- [What to do]:
- a) In the HTML and CSS tips, which HTML element is recommended for grouping logical form fields?
- b) Reproduce the HTML and CSS tips word for word, everything from "Use a reset" down to "as you think.)".
*** Supplied passage
HTML and CSS isn’t new but there are still so many people out there that mis-understand it. So I’ve come up with my own list of tips to help develop more robust and flexible pages.
Use a reset stylesheet
All browsers have their own defaults for paddings, margins and all sorts of settings which can make your life harder. So level the playing field by using a reset stylesheet to bring them all as close to each other as possible before you even start. Just Google around to find the one you want to use.
Use the right tool for the job
I won’t go into this too much as it should be obvious, it basically means that you should use HTML as it was suppose to be used e.g. use a table for tabular data, fieldsets to group logical form fields, a label to describe a field’s purpose (Read up on it, you may not know as much as you think.)
******
*** Data lines
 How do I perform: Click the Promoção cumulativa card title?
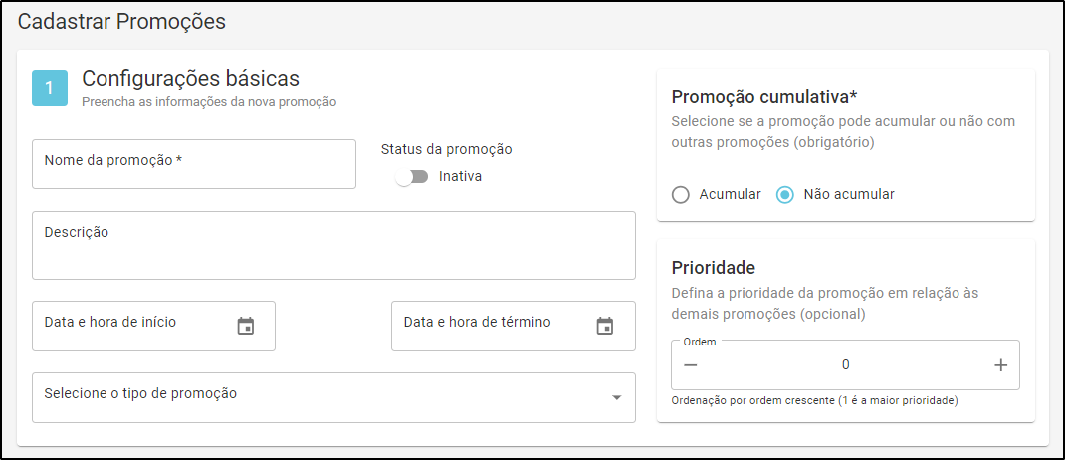pyautogui.click(x=764, y=97)
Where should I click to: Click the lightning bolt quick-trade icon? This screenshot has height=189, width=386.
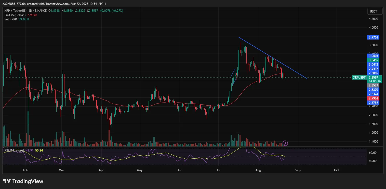[x=285, y=143]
******
- [Solutions by task]:
- a) Fieldsets.

- b)
Use a reset stylesheet
All browsers have their own defaults for paddings, margins and all sorts of settings which can make your life harder. So level the playing field by using a reset stylesheet to bring them all as close to each other as possible before you even start. Just Google around to find the one you want to use.
Use the right tool for the job
I won’t go into this too much as it should be obvious, it basically means that you should use HTML as it was suppose to be used e.g. use a table for tabular data, fieldsets to group logical form fields, a label to describe a field’s purpose (Read up on it, you may not know as much as you think.)